• Material provided:

********

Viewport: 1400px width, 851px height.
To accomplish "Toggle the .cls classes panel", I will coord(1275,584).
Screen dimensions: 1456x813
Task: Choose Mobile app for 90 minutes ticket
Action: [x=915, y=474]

********

Reproduce the material above line for line, with no change to any character.

Viewport: 1400px width, 851px height.
To accomplish "Toggle the .cls classes panel", I will coord(1275,584).
Screen dimensions: 1456x813
Task: Choose Mobile app for 90 minutes ticket
Action: [x=915, y=474]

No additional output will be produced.